As pessoas que crescem em sítios normais compram bolas de futebol de marca para jogar porque acaba por compensar gastar mais dinheiro numa bola que dura mais e não vai ficar com a câmara de ar à mostra meia dúzia de jogos. Não na Buraca.


No ringue da Buraca as bolas de futebol têm uma esperança média de vida muito reduzida, possivelmente de apenas um jogo ou só de um aquecimento.
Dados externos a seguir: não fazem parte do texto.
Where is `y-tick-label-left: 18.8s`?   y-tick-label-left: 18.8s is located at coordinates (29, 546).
«Deixa dar uns toques.» nunca era dito por alguém que se queria juntar a nós para jogar. Quando trabalhava como consultor conseguia lidar bem com o stress muito por causa das experiências que passei na Buraca. Os prazos apertados e as entregas de projectos deixavam os outros à beira do enfarte, mas, para mim, era só mais um dia normal. Para quem fazia equipas roda-bota-fora no ringue da Buraca e tinha de jogar com as outras equipas de fora a gritar «Bazem! Nós queremos jogar!», toda a pressão profissional é relativizada. O mesmo quando os chefes gritavam e barafustavam já que quando até dentro da escola, no campo de futebol, havia chuva de pedras vinda do lado de fora do muro, o resto fica fácil. «Isto está a arder!» diziam muitas vezes os meus colegas quando havia algum problema grave e eu só me lembrava daquela vez que choveram cocktails molotov dentro da escola enquanto estávamos a ter aulas de educação física. Meninos.

Preferia eu ter nascido e crescido numa vivenda com piscina na Quinta da Marinha? Houve tempos em que pensava que sim, mas à medida que vou amadurecendo percebo que isso ter-me-ia tornado numa pessoa diferente da que sou hoje, com amigos diferentes e vivências diferentes que tanto me dão jeito no dia a dia. Estou a gozar, claro que preferia.